As I mentioned in my review of GoRuck’s sandbag, the 30 pound sandbag filler fits beautifully in a GR1. If you’re going for a training hike, grab your ruck, a sandbag and a water bottle and you’re good to go. You’ll still have a little room for a few snacks, a small towel or other items in the main compartment if you like.
But why stop there? One of my favorite home-brewed WOD’s has become to take a 1-3 mile ruck out along one of my favorite local trails with a stop or two along the way to get in a few solid sandbag interval workouts with my GoRuck 60 lb sandbag. I then transfer the fillers out of the sandbag shell, back to my ruck, and finish up with a 1-3 mile ruck back to my vehicle. You can put those sexy carabiners that we all have tethered to our MOLLE (and rarely use) to good use to make this happen.
Two 30lb filler bags WILL fit inside a GR1 (just barely) if you pack them laying on their side with the seams up and facing you. I imagine two 20 lb fillers would fit great if you were working with them, but I digress. I’ll continue with the 30 pounders for the purpose of this write up.

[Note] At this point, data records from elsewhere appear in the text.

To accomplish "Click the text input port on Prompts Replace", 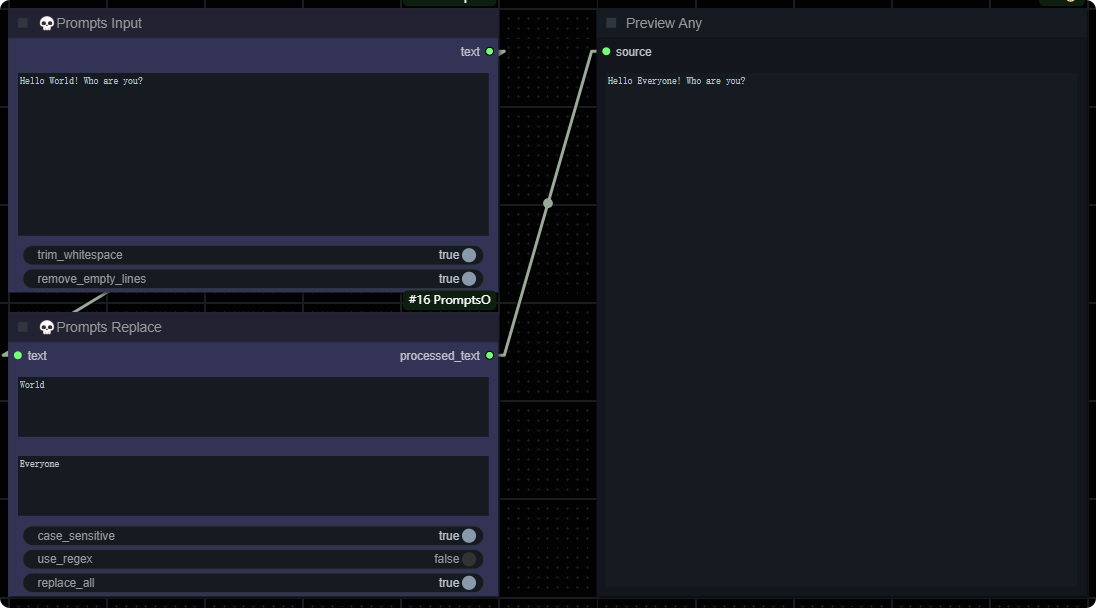I will coord(18,355).
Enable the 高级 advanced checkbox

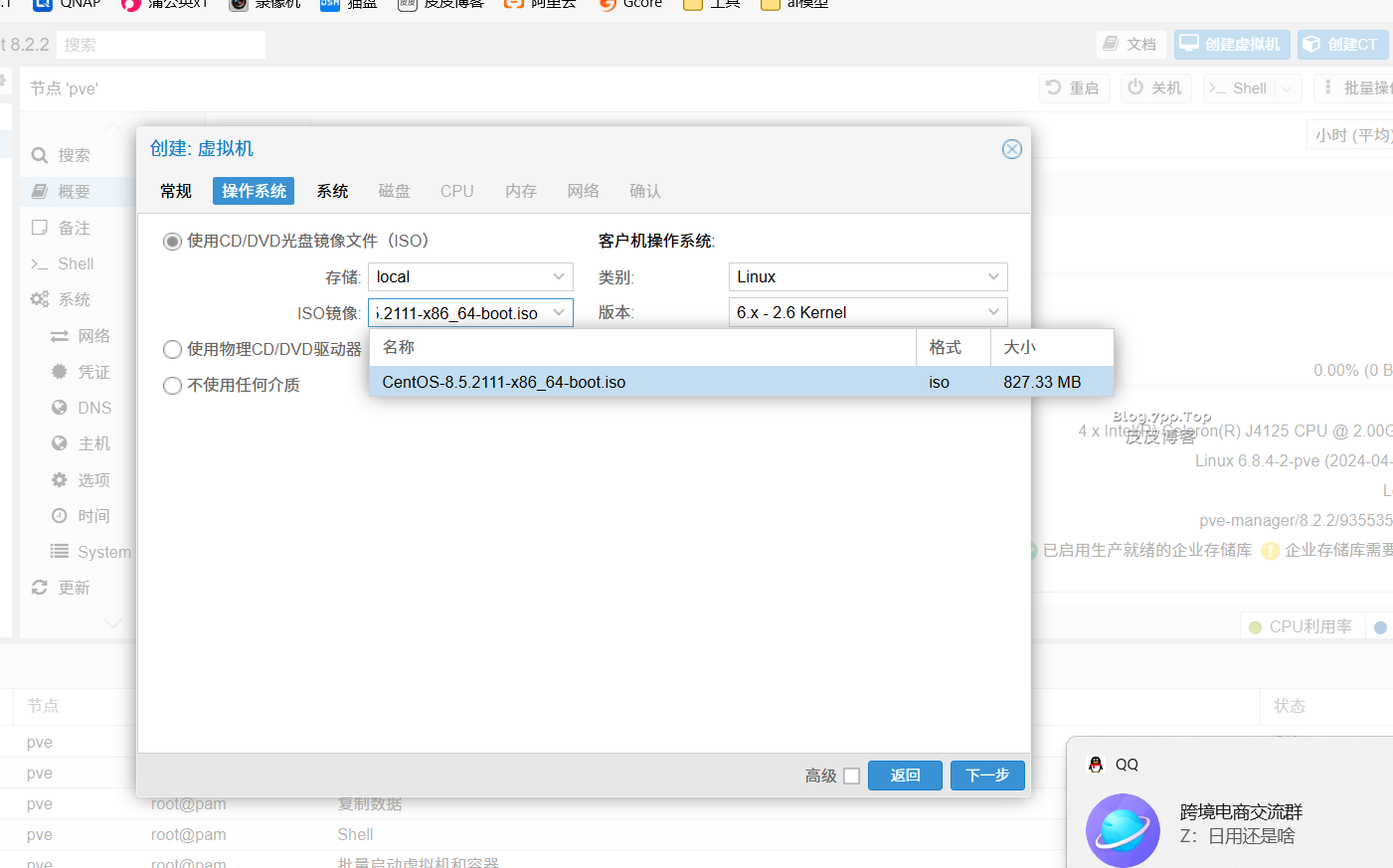tap(851, 776)
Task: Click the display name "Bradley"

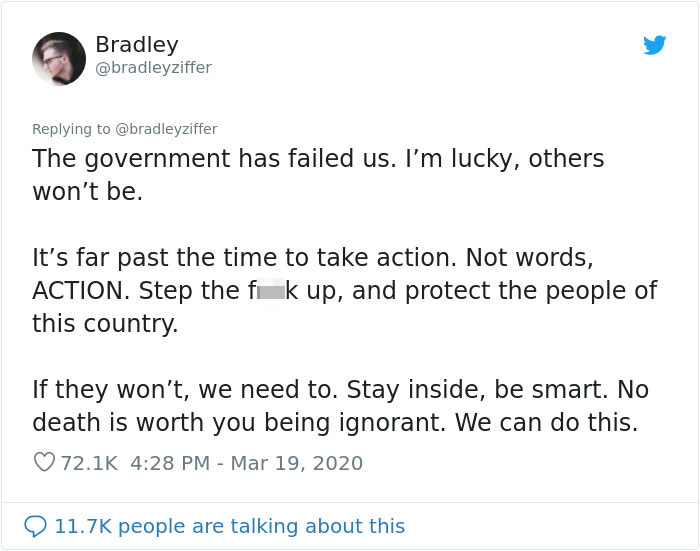Action: pyautogui.click(x=136, y=45)

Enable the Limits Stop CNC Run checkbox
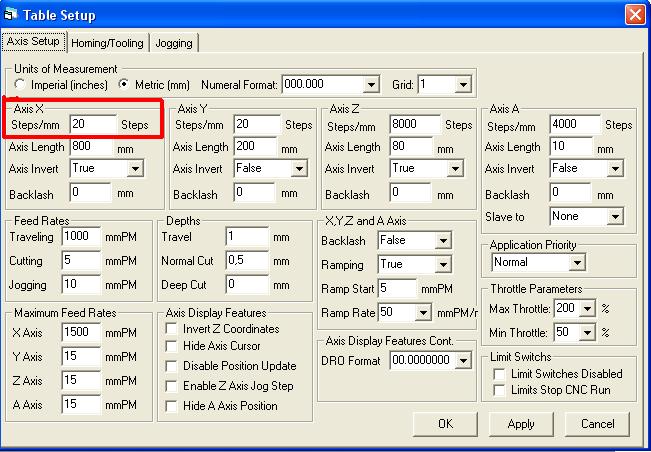[x=500, y=389]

With the two fillers in your pack, you’ll have just enough room between the two filler bags to place your water bottle on top. You can then take that sandbag shell and tether it right to the outside of your pack. There are a few ways to do this:
Rolling the shell up and attaching in with carabiners along the bottom MOLLE offers a few advantages. This allows full access to all pockets and compartments, making for easy access to water and snacks during breaks. Beyond this, it keeps those fine looking patches we all love so much out there in plain view for all the world to enjoy. Overall this works well, but makes for a bit of a gypsy camp.
Another option is to fold the shell in half and attach it to the exterior of the pack lengthwise. Here’s an example.
Attaching the shell like this minimizes the gypsy camp effect, but gets in your way when accessing your pack, as you’re attaching a carabiner to the ruck handle and over your zippers. There are pros and cons to each approach. If you own a GR2, life gets easier though: throw the filler bags in the main compartment and the shell in the secondary compartment. Take your big ol’ pack for a hike and enjoy.
Whether you use one of these approaches or something different, the idea is to think of creative ways to utilize all your gear while training out on the trail or your favorite park. Have fun out there!